Heterogeneidade tumoral na progressão e obsolescência nos estudos clínicos
Buiar, P & Fleck, JF: Conexão Anticâncer 25(01), 2018
Recentes avanços obtidos no tratamento paliativo do adenocarcinoma brônquico (AB) são devidos a classificação molecular. A mutação EGFR e translocação ALK traduzem a heterogeneidade na expressão fenotípica tumoral do AB. A classificação morfológica da World Health Organization (WHO) passou a ser complementada por testes moleculares voltados a uma decisão terapêutica customizada com comprovada repercussão prognóstica. Pacientes EGFR mutados tratados com inibidores da tirosina quinase (TKIs) em primeira linha de doença metastática superaram com vantagem marcas históricas de sobrevida global. Adicionalmente, foi observado que os critérios de mensuração de resposta ao tratamento (RECIST) amplamente utilizados em oncologia clínica precisavam ser redefinidos a luz da característica evolutiva das células tumorais. A progressão do AB passou a ser documentada não apenas pelo aumento nas dimensões da lesão índice, mas também por sua reprogramação molecular. Um exemplo é a mutação T790M constatada no exon 20, identificando um clono tumoral distinto de outras variáveis moleculares (amplificação MET e mutação PI3K). A heterogeneidade passou a ser melhor compreendida no cenário evolutivo do tumor com rápidas e constantes adaptações visando burlar o sistema imunológico e paralelamente expressar resistência celular as novas drogas inteligentes. Este mecanismo dinâmico elucidado por marcadores moleculares vem redesenhando estudos clínicos no cenário paliativo de tratamento do AB, tanto em primeira linha como em segunda linha. Desfechos substitutivos como sobrevida livre de progressão permitem antecipar resultados evitando que venham a ser obsoletos por ocasião da publicação.
Um exemplo de defasagem observada entre a classificação molecular e o desenho de estudo clínico em AB avançado pode ser observado no estudo IMPRESS publicado na revista Lancet Oncology em julho de 2015. Trata-se de um estudo prospectivo aleatório de fase III comparando o tratamento de segunda linha do AB EGFR mutado com manutenção de gefitinib + quimioterapia versus quimioterapia exclusiva. O estudo foi negativo, com desfechos desfavorecendo a manutenção de gefitinib. Todavia, durante o período de inclusão de pacientes no estudo IMPRESS já estavam surgindo evidências sobre a mutação T790M como mecanismo de resistência ao gefitinib. Em 2014, o estudo AURA3 já iniciava o recrutamento de pacientes para tratamento do AB EGFR mutado em segunda linha com osimertinib, um EGFR-TKI seletivo para mutação T790M. Neste cenário, a superioridade do osimertinib sobre a quimioterapia exclusiva acabou conduzindo a uma aprovação acelerada da nova droga pelo FDA. Dados recentes publicados pelo estudo FLAURA, expandem o uso de osimertinib para a primeira linha terapêutica paliativa do AB EGFR mutado, mostrando vantagem em desfechos substitutivos sobre os EGFR-TKIs de primeira geração. A atual velocidade na aquisição do conhecimento é possivelmente o principal fator gerador da defasagem identificada no desenho do estudo IMPRESS. O uso de big data no futuro poderá eventualmente reduzir a obsolescência de novos estudos.

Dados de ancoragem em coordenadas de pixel
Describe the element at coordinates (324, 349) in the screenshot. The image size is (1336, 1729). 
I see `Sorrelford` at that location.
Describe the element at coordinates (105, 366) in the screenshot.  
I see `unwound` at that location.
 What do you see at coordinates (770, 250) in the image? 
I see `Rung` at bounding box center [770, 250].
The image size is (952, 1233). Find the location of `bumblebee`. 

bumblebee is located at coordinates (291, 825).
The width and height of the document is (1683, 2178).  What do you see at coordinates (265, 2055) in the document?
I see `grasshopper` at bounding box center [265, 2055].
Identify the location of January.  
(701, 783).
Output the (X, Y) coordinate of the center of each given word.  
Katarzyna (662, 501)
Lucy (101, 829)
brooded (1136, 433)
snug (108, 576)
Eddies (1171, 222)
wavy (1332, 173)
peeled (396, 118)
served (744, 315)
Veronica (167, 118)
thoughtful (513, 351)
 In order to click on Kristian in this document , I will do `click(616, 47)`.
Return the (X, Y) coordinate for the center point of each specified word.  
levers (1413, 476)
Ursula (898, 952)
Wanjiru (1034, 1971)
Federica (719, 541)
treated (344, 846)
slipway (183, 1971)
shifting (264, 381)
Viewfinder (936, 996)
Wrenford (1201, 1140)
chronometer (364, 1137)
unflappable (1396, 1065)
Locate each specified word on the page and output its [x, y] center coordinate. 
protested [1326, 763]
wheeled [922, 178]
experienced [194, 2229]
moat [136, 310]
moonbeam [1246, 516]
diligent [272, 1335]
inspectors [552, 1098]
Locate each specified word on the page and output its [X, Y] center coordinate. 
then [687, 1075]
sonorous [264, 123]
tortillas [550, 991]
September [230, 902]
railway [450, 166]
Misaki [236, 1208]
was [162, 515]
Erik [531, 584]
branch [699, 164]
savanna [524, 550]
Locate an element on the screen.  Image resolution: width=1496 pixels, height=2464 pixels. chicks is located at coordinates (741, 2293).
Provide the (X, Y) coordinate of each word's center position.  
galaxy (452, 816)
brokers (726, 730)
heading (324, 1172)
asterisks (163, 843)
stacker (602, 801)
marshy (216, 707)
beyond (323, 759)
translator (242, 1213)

## COMPLETE O SEGUINTE:
(a) Segundo o texto sobre heterogeneidade tumoral, em que revista e em que data foi publicado o estudo IMPRESS?
(b) Reescreva em forma de lista, mantendo os fatos principais, o parágrafo do texto sobre heterogeneidade tumoral que começa com "Um exemplo de defasagem observada".
(c) Prossiga o texto sobre heterogeneidade tumoral a partir de sua última frase.
As linhas constituem material independente do texto sobre heterogeneidade tumoral.

## GABARITO:
(a) Na revista Lancet Oncology, em julho de 2015.

(b)
- O estudo IMPRESS (Lancet Oncology, julho de 2015) exemplifica a defasagem entre a classificação molecular e o desenho de estudo clínico no AB avançado.
- Trata-se de um estudo prospectivo aleatório de fase III sobre o tratamento de segunda linha do AB EGFR mutado, que comparou a manutenção de gefitinib + quimioterapia com a quimioterapia exclusiva.
- O resultado foi negativo, com desfechos desfavoráveis à manutenção de gefitinib.
- Durante a inclusão de pacientes, já surgiam evidências de que a mutação T790M é um mecanismo de resistência ao gefitinib.
- Em 2014, o estudo AURA3 começou a recrutar pacientes para o tratamento de segunda linha com osimertinib, um EGFR-TKI seletivo para a mutação T790M.
- A superioridade do osimertinib sobre a quimioterapia exclusiva levou à aprovação acelerada da droga pelo FDA.
- O estudo FLAURA expande o uso do osimertinib para a primeira linha paliativa, com vantagem em desfechos substitutivos sobre os EGFR-TKIs de primeira geração.
- A velocidade atual na aquisição do conhecimento é possivelmente o principal fator da defasagem, e o uso de big data poderá reduzir a obsolescência de novos estudos.

(c)
Referência:
Soria, J; Wu, Y; Nakagawa, K; et al: Gefitinib plus chemotherapy versus placebo plus chemotherapy in EGFR mutation-positive non-small-cell lung cancer after progression on first-line gefitinib (IMPRESS): a phase 3 randomised trial, The Lancet Oncology 16:990-998, 2015
Estudar o câncer a partir de uma perspectiva genética é muito promissor, porém muito desafiador. Isso porque enquanto os estudos nos modelos tradicionais buscam novas drogas que ataquem uma proteína ou receptor mutados, por exemplo, o câncer dos pacientes em pesquisa se responsabiliza por gerar novas mutações que podem falsear resultados. É por isso que precisamos pensar cada vez mais em medicina personalizada e menos em medicina generalizadora.
A medicina personalizada foi um avanço muito importante, principalmente na área da oncologia, que passou a tratar o câncer como doença crônica, graças a descoberta de terapias alvo moleculares. Essas terapias são eficientes no prognóstico e sobrevida de cânceres que antigamente eram fatais. E o mais interessante é que essas terapias moleculares podem servir para vários tipos de cânceres, já que eles apresentam mutações em comum.